*PROBLEM DETAILS*.
Please set down exactly the lines from the one that contains "543x868 pixels. How" through the end of the material, leaving out every picture.
- - -
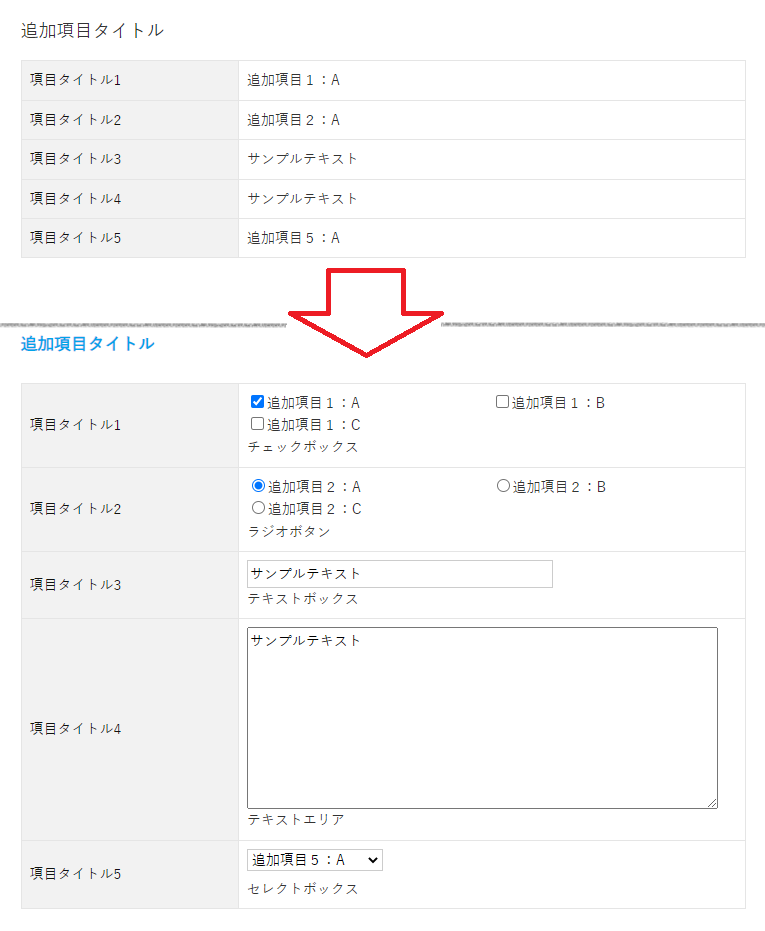Enable the 追加項目１：B checkbox
The image size is (765, 931).
[x=503, y=402]
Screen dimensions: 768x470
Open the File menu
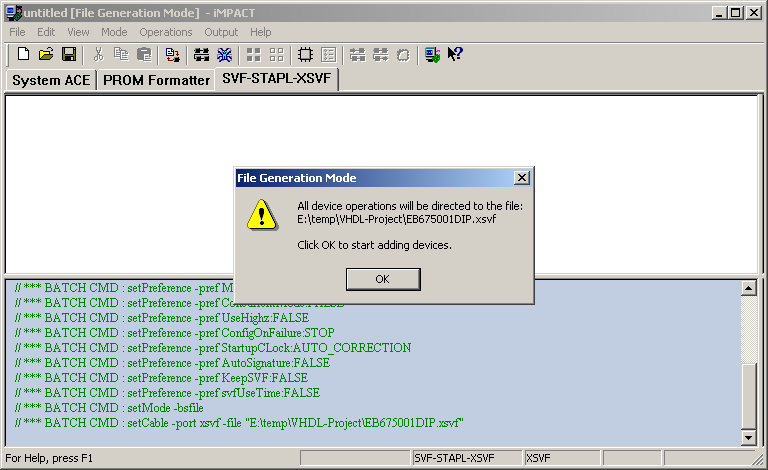coord(17,32)

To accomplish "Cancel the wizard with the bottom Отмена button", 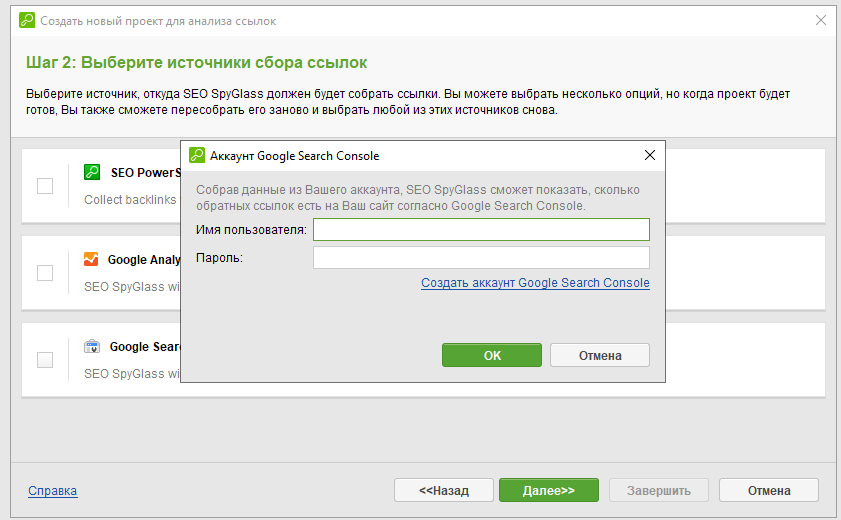I will point(768,490).
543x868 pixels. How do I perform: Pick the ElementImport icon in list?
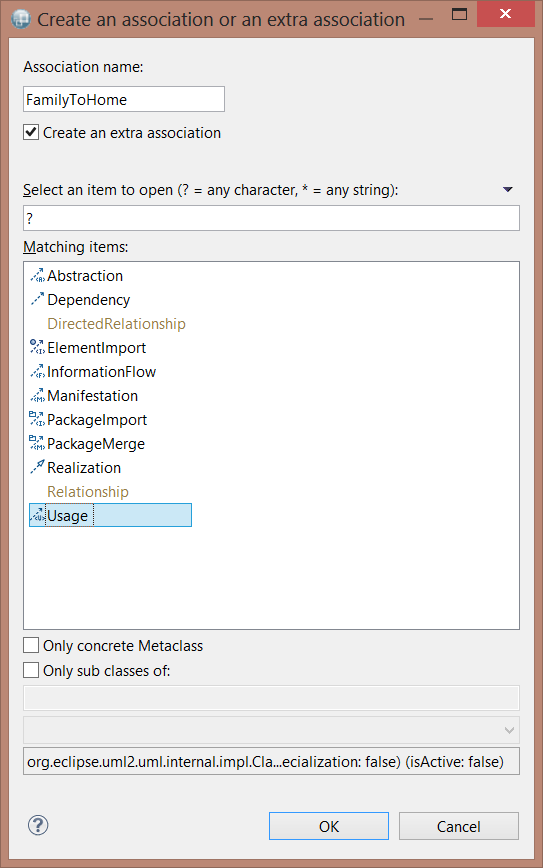point(37,348)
- - -
*COMPLETED EXERCISE*.
543x868 pixels. How do I perform: Pick the ElementImport icon in list?
point(37,348)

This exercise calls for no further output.